Java Development News:

An Introduction to the Drools Project

By N. Alex Rupp

01 May 2004 | TheServerSide.com

May 2004

Discuss this Article


Introduction

Part one of this article revisits an old concept and introduces a new technology for the Java Enterprise developer's utility belt. I'll discuss how Rules Engines can improve the agility of your business by helping you isolate the "logic of the bottom line" from the technical logic of your software applications. I'll also introduce the JSR-94 Rules Engine API and an Open Source product called Drools, the forerunner implementation of this up-and-coming technology. In part two, we'll revisit our examples in greater depth and take a closer look at some of the intricacies of both the Drools engine and its JSR-94 extensions.

Why use a rules engine?

The business world is full of cliches about change, how everything changes, how change is the only thing you can depend on. In the technical world, this isn't exactly the case. We've been collectively trying to solve the same set of problems in software for thirty years--sometimes more. In the last decade, IT folks have been inundated with literature about rapid/extreme/agile development ideologies that stress the importance of flexibility and change.

But business needs often change faster than development teams, their processes and the technologies they rely on can keep up. We're getting better at it, but business tacticians still find themselves crippled as they try to realign their IT departments to support the shifting needs of their business. There's a lot of friction and frustration involved in this process.

Lost in Translation

As smart as IT personnel are, they are susceptible to the "telephone" effect. IT efforts often add as much friction to the execution of a business plan as they do value. Unfortunately, by the time the development teams fully understand the rules which govern decision-making in the business and are able to capture that decision making power in software code, the rules have changed. The software is obsolete before it has even reached the market and it needs to be refactored to support the new requirements. If you're a developer, you know what I'm talking about--we call this aspect of the development cycle "feature creep". Very few things are as frustrating to developers as having to build a system on shifting soil. As a software developer, you often have to know as much about the business as the executives do--sometimes more.

Imagine for a moment that you're a business leader. Your company's success often hinges on your ability to notice changing conditions in the market and figure out a way to take advantage of the new environment before your competitors catch on. Every day you have access to more and better information about your market, but it might not matter. Bold and clever insights and the "information advantage" can easily be squandered in the 6-9 months it might take to complete a development cycle for a new product. And when the product ships, chances are it's either feature-light, over budget, past due or some combination of the three.

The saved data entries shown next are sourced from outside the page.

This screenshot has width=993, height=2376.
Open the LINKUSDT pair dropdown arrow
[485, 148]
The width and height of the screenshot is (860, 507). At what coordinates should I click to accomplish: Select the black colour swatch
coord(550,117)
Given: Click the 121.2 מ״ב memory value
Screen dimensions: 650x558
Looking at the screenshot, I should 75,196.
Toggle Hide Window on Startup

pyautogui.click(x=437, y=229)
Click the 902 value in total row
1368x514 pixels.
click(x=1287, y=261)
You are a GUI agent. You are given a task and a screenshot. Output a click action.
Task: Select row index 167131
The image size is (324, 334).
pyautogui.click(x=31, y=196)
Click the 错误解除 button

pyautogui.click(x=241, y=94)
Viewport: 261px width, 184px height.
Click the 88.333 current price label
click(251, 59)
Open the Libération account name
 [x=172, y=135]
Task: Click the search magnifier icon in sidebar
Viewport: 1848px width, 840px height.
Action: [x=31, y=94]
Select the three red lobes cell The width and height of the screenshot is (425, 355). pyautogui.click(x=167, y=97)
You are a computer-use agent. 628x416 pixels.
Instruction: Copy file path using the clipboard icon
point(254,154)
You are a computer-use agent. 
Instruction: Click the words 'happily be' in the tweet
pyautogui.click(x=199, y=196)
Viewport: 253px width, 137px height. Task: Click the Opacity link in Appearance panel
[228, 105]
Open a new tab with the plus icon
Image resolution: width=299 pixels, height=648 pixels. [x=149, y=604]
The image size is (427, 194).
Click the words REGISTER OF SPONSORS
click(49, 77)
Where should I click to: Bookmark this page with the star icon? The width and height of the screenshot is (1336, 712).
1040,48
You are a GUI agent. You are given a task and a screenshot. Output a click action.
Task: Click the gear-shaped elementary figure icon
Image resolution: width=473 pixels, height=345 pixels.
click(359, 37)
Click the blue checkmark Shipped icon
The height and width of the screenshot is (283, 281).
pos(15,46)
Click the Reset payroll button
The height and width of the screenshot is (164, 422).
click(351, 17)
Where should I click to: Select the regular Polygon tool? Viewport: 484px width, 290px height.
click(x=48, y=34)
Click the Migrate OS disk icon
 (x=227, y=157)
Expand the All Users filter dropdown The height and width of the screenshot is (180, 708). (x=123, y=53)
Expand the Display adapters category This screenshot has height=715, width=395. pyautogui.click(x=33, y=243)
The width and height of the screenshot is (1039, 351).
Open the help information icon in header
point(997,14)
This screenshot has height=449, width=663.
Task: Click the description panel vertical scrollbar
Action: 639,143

To make matters worse, at the end of the development lifecycle, the market conditions could be fundamentally different than they were when the project was concieved. Now you're forced to comply with new legislation, you've lost your marginal advantage, and three of the five people who designed your software system have left the company--or worse--HQ is moving the entire department overseas. You're going to need to explain the complexities of the business to people who might not share your native language. If things don't work out, you could easily find yourself straddled with a poorly documented legacy application that you don't understand, that doesn't address your immediate business needs, and all the while orders are coming down from on high to "leverage existing assets".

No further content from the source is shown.